*** Materials provided ***
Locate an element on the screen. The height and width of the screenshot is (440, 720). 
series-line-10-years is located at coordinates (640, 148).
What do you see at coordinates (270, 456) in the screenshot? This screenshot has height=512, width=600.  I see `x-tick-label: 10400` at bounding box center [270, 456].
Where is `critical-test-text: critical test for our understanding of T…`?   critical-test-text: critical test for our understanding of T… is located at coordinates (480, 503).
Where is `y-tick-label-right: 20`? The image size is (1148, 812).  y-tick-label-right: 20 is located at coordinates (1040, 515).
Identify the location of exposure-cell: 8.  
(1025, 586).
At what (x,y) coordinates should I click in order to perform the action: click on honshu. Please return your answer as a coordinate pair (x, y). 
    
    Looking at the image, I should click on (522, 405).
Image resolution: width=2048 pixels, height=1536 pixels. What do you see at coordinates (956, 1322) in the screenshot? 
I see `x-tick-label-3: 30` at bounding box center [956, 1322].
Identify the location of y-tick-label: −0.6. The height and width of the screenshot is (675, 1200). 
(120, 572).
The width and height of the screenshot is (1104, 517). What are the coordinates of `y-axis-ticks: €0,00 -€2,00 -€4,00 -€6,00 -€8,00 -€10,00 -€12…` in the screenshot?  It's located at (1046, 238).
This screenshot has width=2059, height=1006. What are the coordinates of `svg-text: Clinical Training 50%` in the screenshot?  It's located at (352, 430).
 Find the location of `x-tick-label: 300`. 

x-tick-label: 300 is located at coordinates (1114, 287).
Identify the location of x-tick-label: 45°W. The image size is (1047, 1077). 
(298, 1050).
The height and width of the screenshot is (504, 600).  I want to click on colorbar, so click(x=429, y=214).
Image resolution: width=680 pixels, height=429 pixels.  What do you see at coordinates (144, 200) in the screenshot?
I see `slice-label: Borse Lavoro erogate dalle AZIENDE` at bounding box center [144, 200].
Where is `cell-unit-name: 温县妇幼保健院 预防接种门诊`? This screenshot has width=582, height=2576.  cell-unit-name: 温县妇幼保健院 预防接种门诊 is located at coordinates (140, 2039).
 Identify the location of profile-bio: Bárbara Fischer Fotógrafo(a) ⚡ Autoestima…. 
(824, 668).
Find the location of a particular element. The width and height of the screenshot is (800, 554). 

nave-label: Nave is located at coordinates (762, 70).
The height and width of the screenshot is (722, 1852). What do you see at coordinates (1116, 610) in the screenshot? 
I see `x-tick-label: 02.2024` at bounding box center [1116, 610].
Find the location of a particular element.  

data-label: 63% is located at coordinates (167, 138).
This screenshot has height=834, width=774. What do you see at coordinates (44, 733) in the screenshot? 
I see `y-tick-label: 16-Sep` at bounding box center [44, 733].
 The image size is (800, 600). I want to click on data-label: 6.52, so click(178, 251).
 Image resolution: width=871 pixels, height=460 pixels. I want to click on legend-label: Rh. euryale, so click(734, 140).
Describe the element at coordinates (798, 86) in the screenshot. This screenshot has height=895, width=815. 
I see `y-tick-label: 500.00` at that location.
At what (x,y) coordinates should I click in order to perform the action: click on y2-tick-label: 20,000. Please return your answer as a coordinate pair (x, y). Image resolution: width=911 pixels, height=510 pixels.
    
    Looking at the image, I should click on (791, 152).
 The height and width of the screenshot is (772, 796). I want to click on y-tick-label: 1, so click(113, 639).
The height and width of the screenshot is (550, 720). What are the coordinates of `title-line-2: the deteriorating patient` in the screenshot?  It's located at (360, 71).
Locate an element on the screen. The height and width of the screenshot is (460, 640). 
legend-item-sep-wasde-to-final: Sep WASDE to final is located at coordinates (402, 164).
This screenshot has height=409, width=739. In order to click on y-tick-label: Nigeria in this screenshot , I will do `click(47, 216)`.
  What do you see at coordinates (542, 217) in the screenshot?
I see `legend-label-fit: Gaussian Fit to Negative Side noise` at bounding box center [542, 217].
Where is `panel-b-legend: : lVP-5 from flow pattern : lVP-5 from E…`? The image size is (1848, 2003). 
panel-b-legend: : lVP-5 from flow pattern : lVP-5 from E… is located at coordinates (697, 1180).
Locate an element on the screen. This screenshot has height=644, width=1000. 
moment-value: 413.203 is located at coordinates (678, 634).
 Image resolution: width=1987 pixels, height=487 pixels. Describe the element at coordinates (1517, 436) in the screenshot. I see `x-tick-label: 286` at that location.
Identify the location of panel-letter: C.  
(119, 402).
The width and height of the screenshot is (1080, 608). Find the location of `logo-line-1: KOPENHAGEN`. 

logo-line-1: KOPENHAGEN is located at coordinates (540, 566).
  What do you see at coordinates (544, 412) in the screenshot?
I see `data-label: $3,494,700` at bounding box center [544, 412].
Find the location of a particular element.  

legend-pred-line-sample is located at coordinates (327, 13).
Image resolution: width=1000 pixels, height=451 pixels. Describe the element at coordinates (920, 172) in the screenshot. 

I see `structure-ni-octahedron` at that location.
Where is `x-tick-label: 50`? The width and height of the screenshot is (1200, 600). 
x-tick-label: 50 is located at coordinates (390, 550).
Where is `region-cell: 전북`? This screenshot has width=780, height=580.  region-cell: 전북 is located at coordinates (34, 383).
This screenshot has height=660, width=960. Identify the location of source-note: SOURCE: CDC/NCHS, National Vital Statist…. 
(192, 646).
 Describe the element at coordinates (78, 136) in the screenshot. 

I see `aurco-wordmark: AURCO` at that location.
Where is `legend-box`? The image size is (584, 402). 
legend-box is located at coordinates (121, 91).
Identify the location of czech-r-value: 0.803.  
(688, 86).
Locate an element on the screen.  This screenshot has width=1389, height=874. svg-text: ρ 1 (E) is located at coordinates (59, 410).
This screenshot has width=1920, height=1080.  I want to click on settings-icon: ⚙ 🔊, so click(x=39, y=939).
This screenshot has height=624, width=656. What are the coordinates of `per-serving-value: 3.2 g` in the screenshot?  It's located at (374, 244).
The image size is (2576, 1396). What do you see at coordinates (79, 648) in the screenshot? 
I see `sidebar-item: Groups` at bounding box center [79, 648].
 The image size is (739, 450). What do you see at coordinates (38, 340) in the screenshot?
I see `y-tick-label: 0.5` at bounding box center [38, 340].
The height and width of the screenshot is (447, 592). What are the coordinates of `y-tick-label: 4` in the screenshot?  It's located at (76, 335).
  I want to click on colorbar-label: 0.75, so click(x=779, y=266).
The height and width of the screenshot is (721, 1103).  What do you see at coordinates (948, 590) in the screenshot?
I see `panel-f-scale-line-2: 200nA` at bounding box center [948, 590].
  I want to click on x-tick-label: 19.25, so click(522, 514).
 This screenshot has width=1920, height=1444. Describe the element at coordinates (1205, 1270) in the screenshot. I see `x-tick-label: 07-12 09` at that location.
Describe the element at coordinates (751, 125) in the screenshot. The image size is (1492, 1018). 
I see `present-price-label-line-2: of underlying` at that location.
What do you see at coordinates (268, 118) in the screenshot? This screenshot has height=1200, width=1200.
*** End of Materials provided ***
Can you collect every line of the records above that contains the word "perform"?

Exercise response:
At what (x,y) coordinates should I click in order to perform the action: click on honshu. Please return your answer as a coordinate pair (x, y). 
At what (x,y) coordinates should I click in order to perform the action: click on y2-tick-label: 20,000. Please return your answer as a coordinate pair (x, y). Image resolution: width=911 pixels, height=510 pixels.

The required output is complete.